Mia nonna Anna Michelon Toller, nata a Ville di Giovo nel 1926, sposa Quinto Rossi Coslop nato a Verla di Giovo nel 1924

  

Subito dopo il matrimonio, celebrato a le Ville, sono partiti per il sud America

1951 - Matrimonio Anna e Quinto – Ville di Giovo

Anna Michelon e Quinto Rossi sulla nave verso il Cile 

 

E’ grande il costo dell'emigrazione, da una parte ci sono i sogni, la voglia di una vita migliore, dall’altra c'è tutto quello che si deve lasciare indietro, la vita pacifica tra i boschi e le montagne del Trentino, che non si trovano da nessuna parte, l’aria fresca che scende delle montagne quando la primavera si fa avanti dopo le tempeste zitte dell’Inverno.

Non pianger più mammeta,

ritornerò non ci aver fretta,

Cosi gli dissi in quel lontano di,

la baciai e poi partì

triste è l’emigrar lontano

ancor più triste è lavorar invano,

ma poi… sorse il sole

ed ecco produr le zolle.

Ritornerò scrive ancor alla mammina.

Ma un altro fattor l’idea declina,

ristornerò si, si ripete in cuor

si ritornerò per vederti ancor

Per il tempo pur lento cammina,

se non ritorno perdonami MAMMINA.

Quinto Rossi - La Serena 1958

 

Così è stato il primo periodo, con la nostalgia ogni giorno quando si doveva soltanto lavorare fin che c’era il sole. Ma una scommessa era fatta, “ti dico che Io i miei ossi, li porto nella terra mia” disse mio nonno a Ida Brugnara un’altra Verlana anche lei nella colonia a La Serena.

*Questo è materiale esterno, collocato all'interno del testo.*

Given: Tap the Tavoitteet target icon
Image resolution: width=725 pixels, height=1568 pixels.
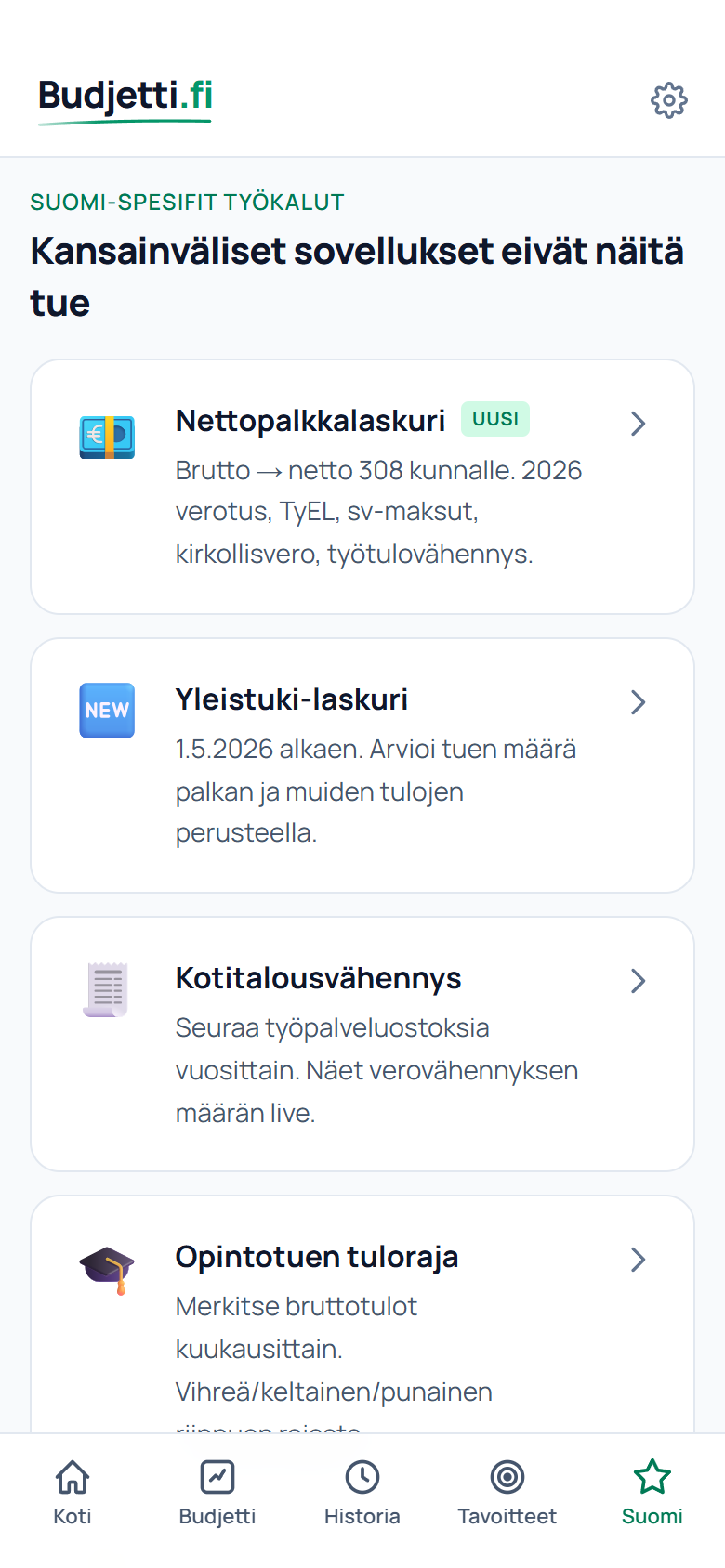Looking at the screenshot, I should click(508, 1477).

Passano gli anni e nel 1960 i miei nonni finalmente tornano in Italia, a ritrovare amici e parenti.

Finalmente i nonni conoscono i loro nipoti nati in questa terra ballerina* chiamata Cile.

*cosi chiamava la bisnonna Vige (mamma di mio nonno Quinto) il Cile.

Nonna Vige Coslop e mia mamma Rosetta Rossi in Trentino

 

 

E poi si torna un'altra volta indietro, in Cile. Questa volta i genitori vecchi ormai non ce la fanno a resistere un altro tempo nel dubbio, senza capire quando torneranno questi figli andati per il mondo….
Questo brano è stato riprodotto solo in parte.